### RECORD SET
+++++
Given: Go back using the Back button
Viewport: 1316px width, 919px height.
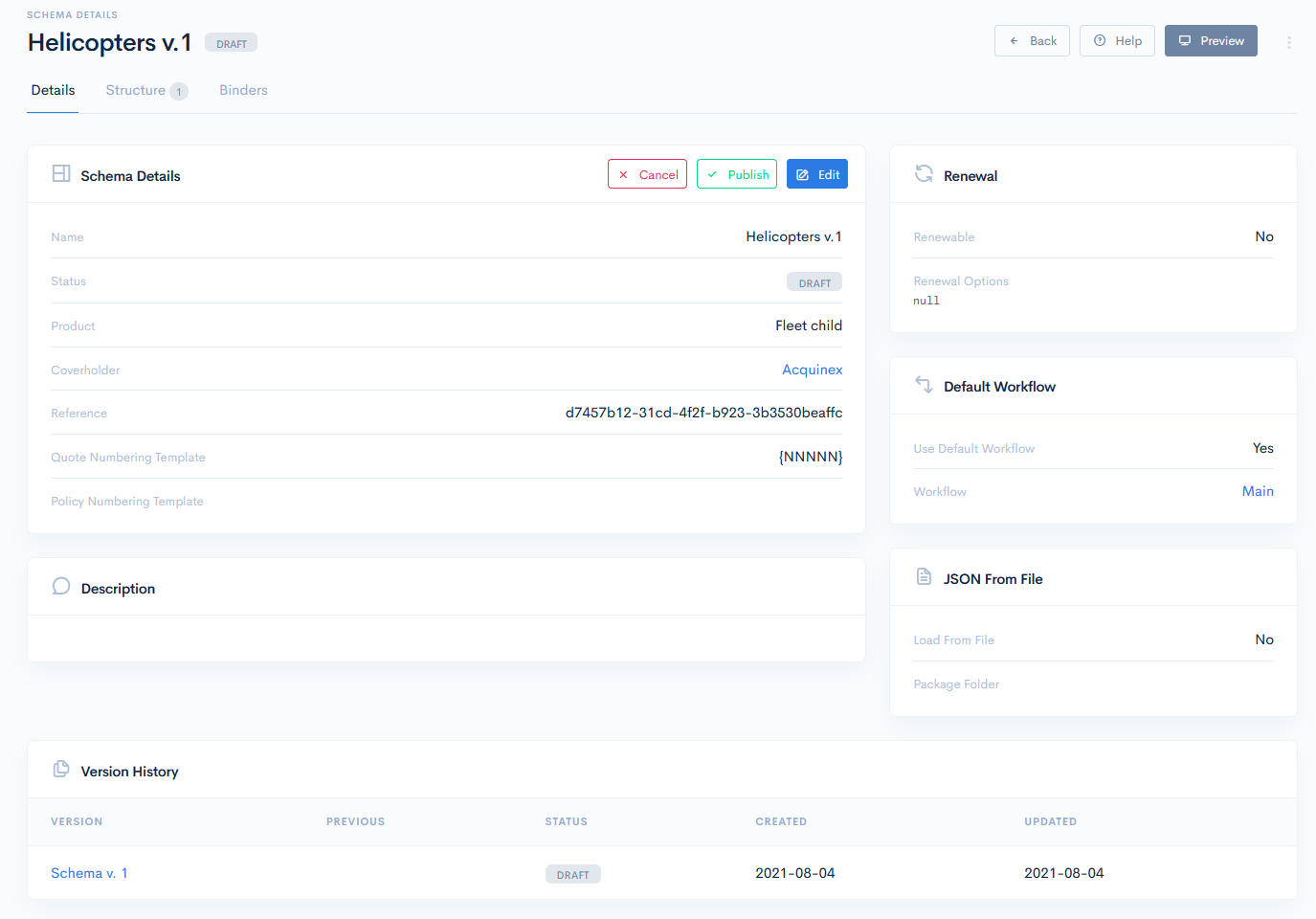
+++++
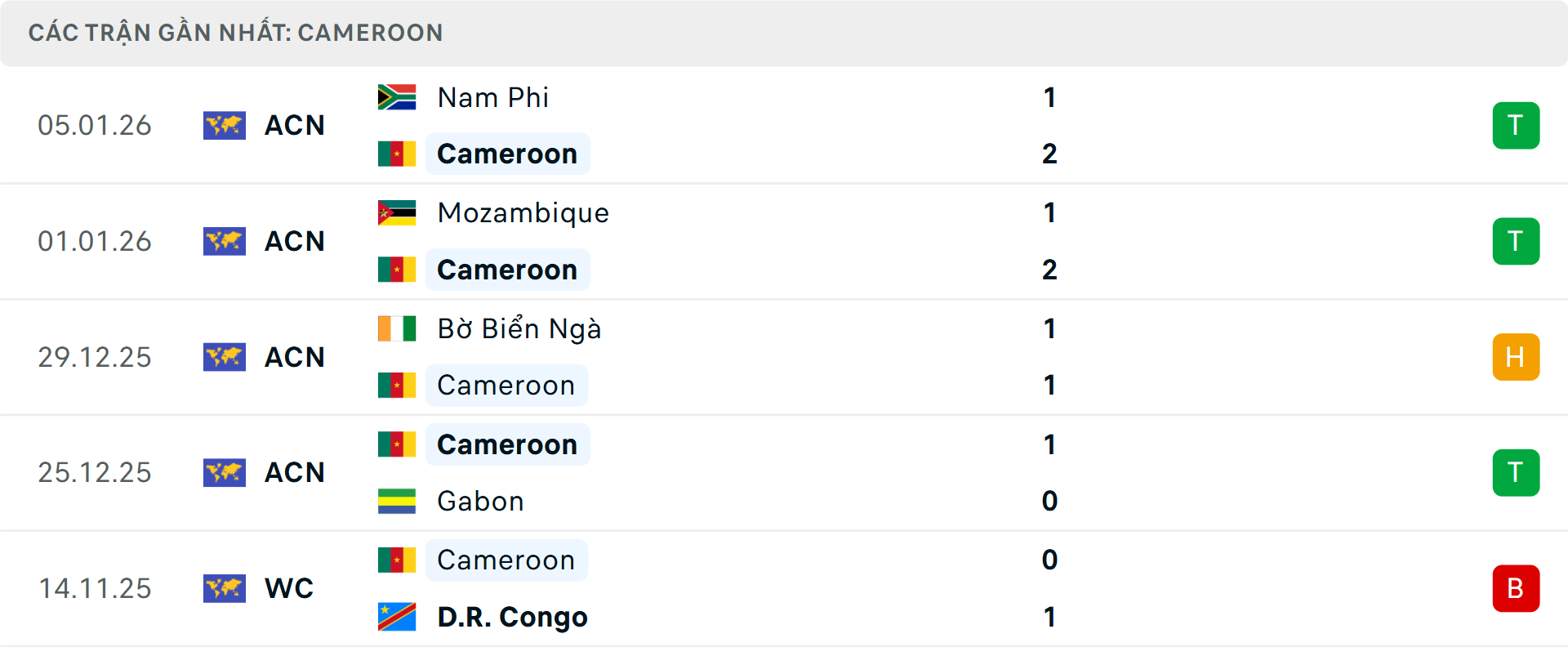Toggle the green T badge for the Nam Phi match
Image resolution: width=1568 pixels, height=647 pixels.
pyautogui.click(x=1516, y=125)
+++++
### ASSIGNMENT
Return exactly the lines above from the line that has "Given: Go back using the Back button" through the line that has "Viewport: 1316px width, 919px height.", inclusive, and nothing else.

### EXERCISE RESPONSE
Given: Go back using the Back button
Viewport: 1316px width, 919px height.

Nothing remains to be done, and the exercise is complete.